I used to work on Mountain Home State Forest in the southern Sierra. MHSF has about 3000 specimen-sized sequoia within its boundaries. Dendrochronolgists often visited to see the stumps from logging in the mid to late 1800s. These were often over 2000 years old when they had been cut.

The Dendrochronolgists were interested in the tree-ring patterns. Trees grow fast or slow in response to many factors and these seasonal factors (light, water, nutrients) created ring signatures or patterns. Certain years might have been favorable for growth with plentiful water, light and nutrients (each favorable year would be marked a large, wide ring) and certain years might have had poor conditions for growth–drought, late spring conditions, early winter–marked by thin (in some cases–microscopic) rings. In general, the wider the ring the more favorable the growing season, the narrower the ring the poor the growing conditions. These ring patterns can be distinctive and can be used to date archeological sites (where wood is present).

Oxford’s Tree-ring Laboratory put it this way:

The way dendrochronology works is relatively simple. As a tree grows, it puts on a new growth or tree-ring every year, just under the bark. Trees grow, and put on tree-rings, at different rates according to the weather in any given year: a wider ring in a favourable year and a narrower ring in an unfavourable year. Thus, over a long period of time (say 60 years or more) there will be a corresponding sequence of tree-rings giving a pattern of wider and narrower rings which reflect droughts, cold summers, etc. In effect, the span of years during which a tree has lived will be represented by a unique fingerprint, which can be detected in other geographically-similar tree-ring chronologies.

Using tree rings as a proxy for temperature however is fraught with caveats and pitfalls.

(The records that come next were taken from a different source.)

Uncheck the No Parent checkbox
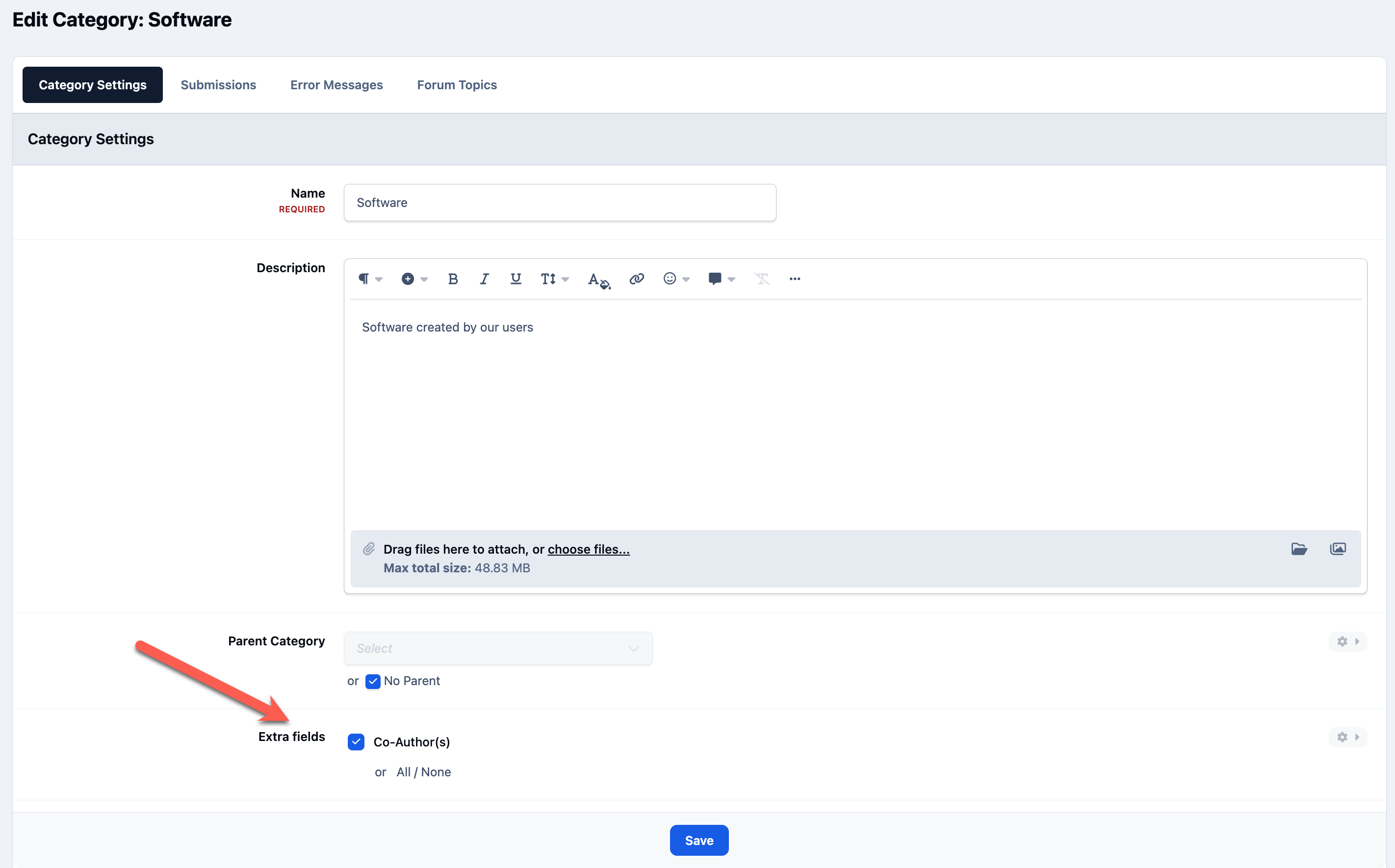This screenshot has height=868, width=1395. (x=373, y=682)
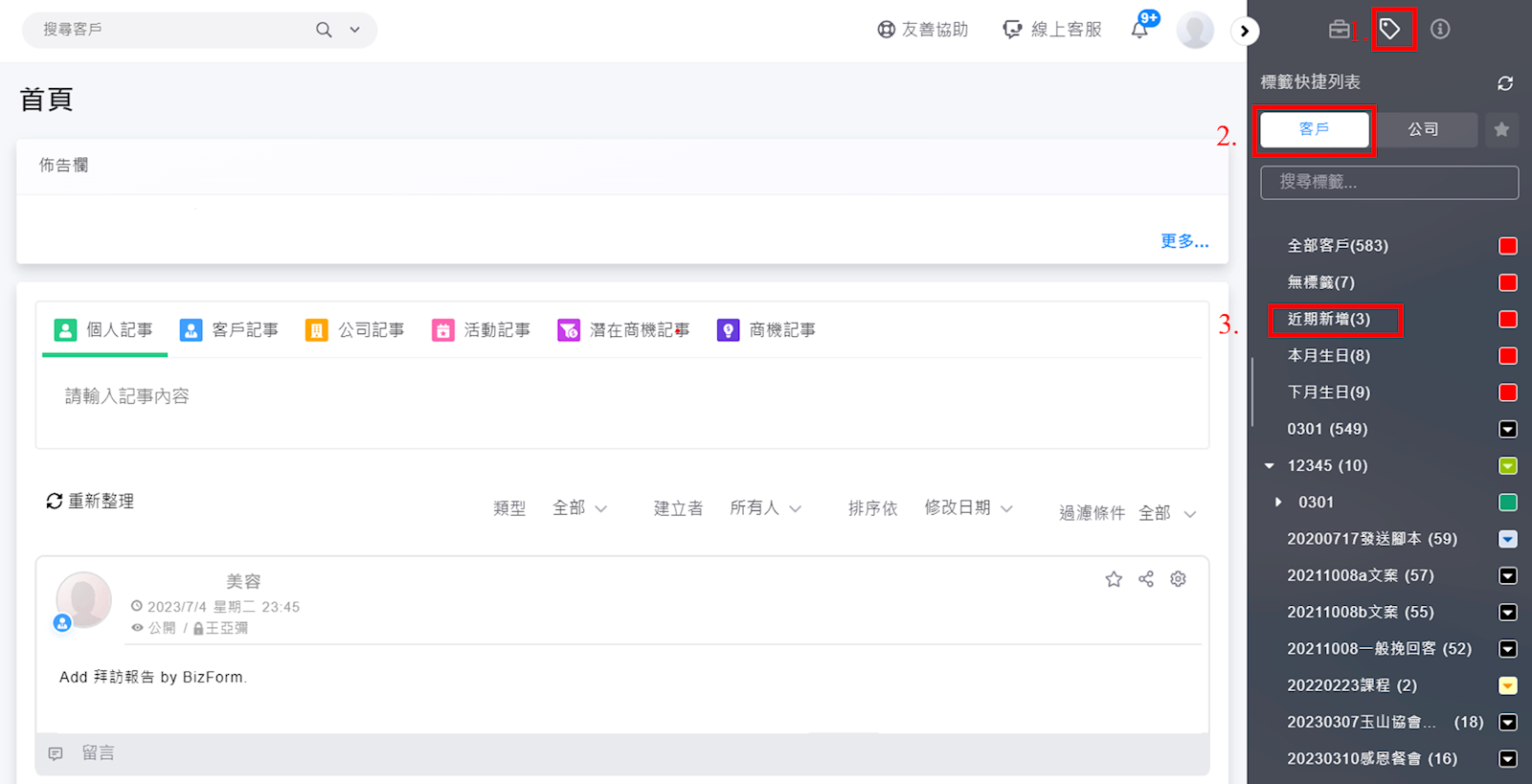Collapse the 12345 (10) tag group

1270,466
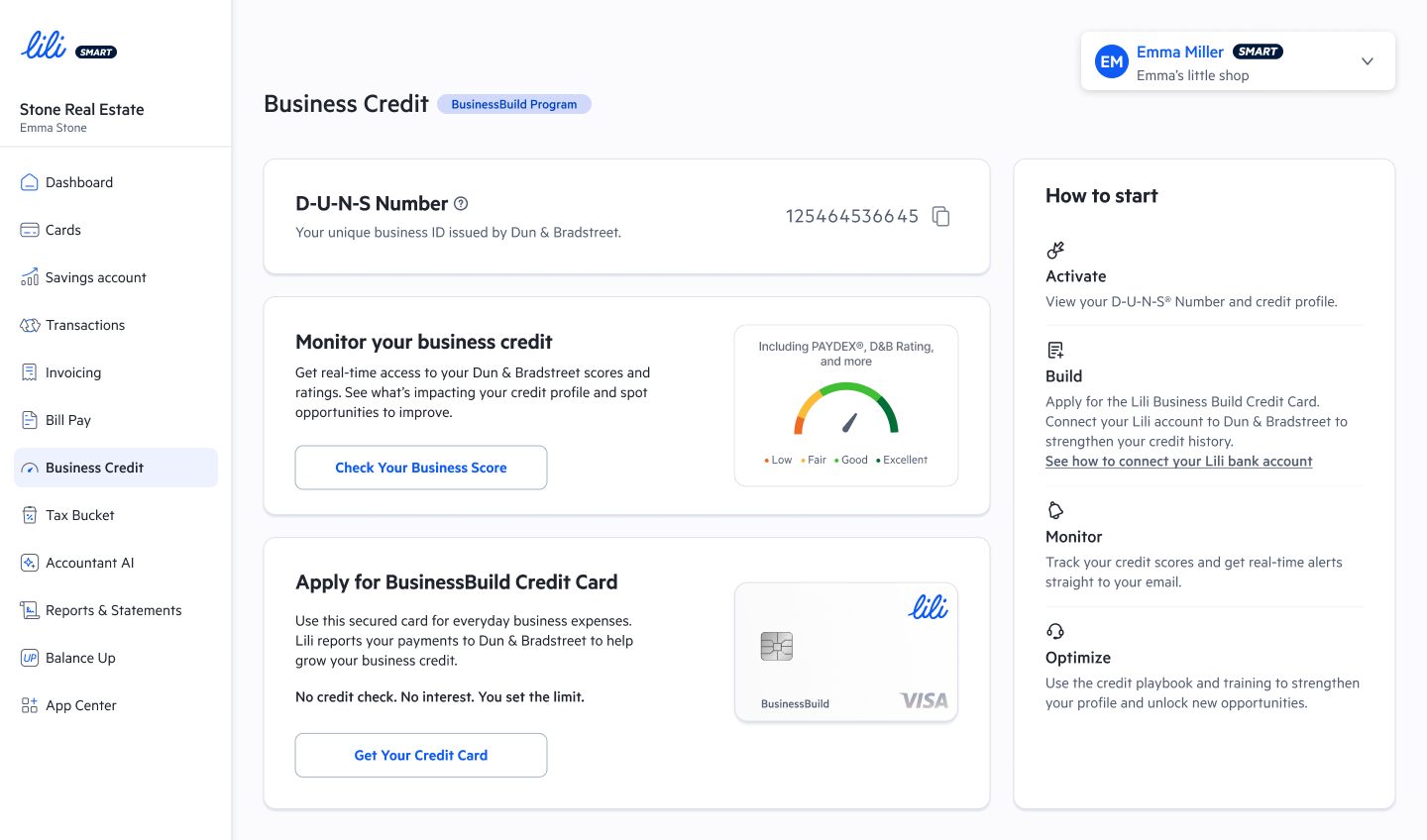Viewport: 1427px width, 840px height.
Task: Click the Dashboard home icon
Action: pyautogui.click(x=30, y=182)
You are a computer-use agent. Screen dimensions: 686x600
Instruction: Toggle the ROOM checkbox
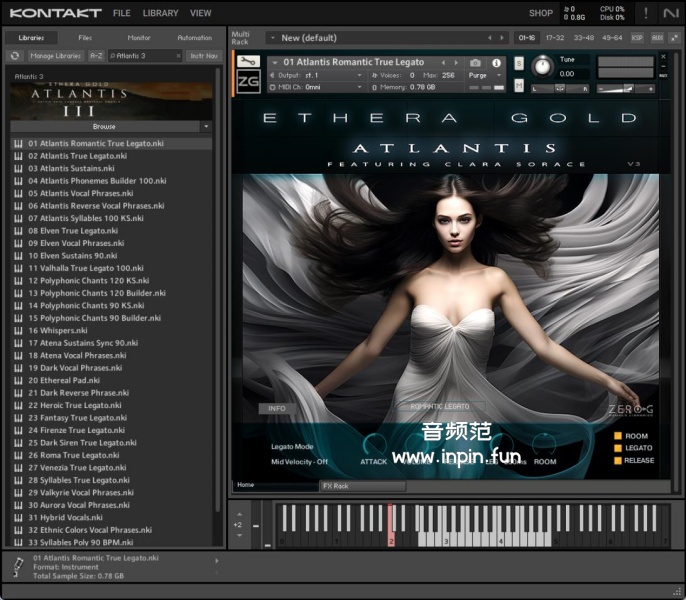pyautogui.click(x=618, y=436)
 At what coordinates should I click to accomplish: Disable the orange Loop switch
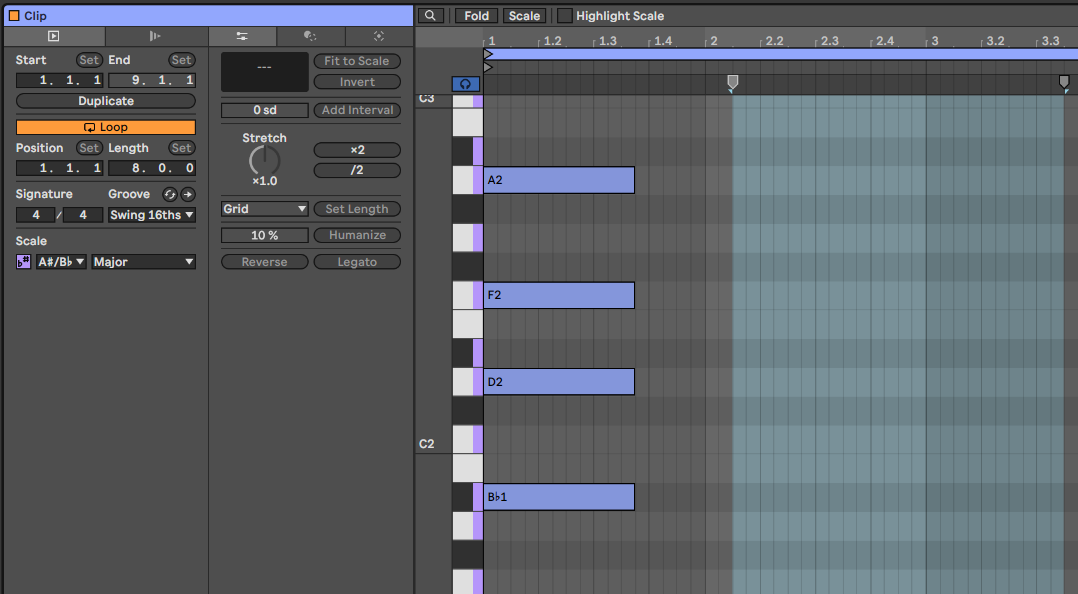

Mike D.‘s of the Western Institute for Study of the Environment comment (on William M. Briggs’ blog) about using tree ring data as proxies for temperature is an excellent explanation of the problems of using tree ring growth for temperature. He starts with how tree rings are laid down:

Diameter growth on any tree is theoretically a sigmoid growth function. No tree puts on constant radial growth year after year. Trees grow by adding a layer of new wood at the cambium, under the bark. Each year a larger surface area is added. If growth is constant, the rings get narrower. But growth is never constant. There is significant deviation from ideal (model) sigmoid diameter growth in individual trees regardless of the weather. Even when sigmoid growth models are used, the natural variation adds statistical error.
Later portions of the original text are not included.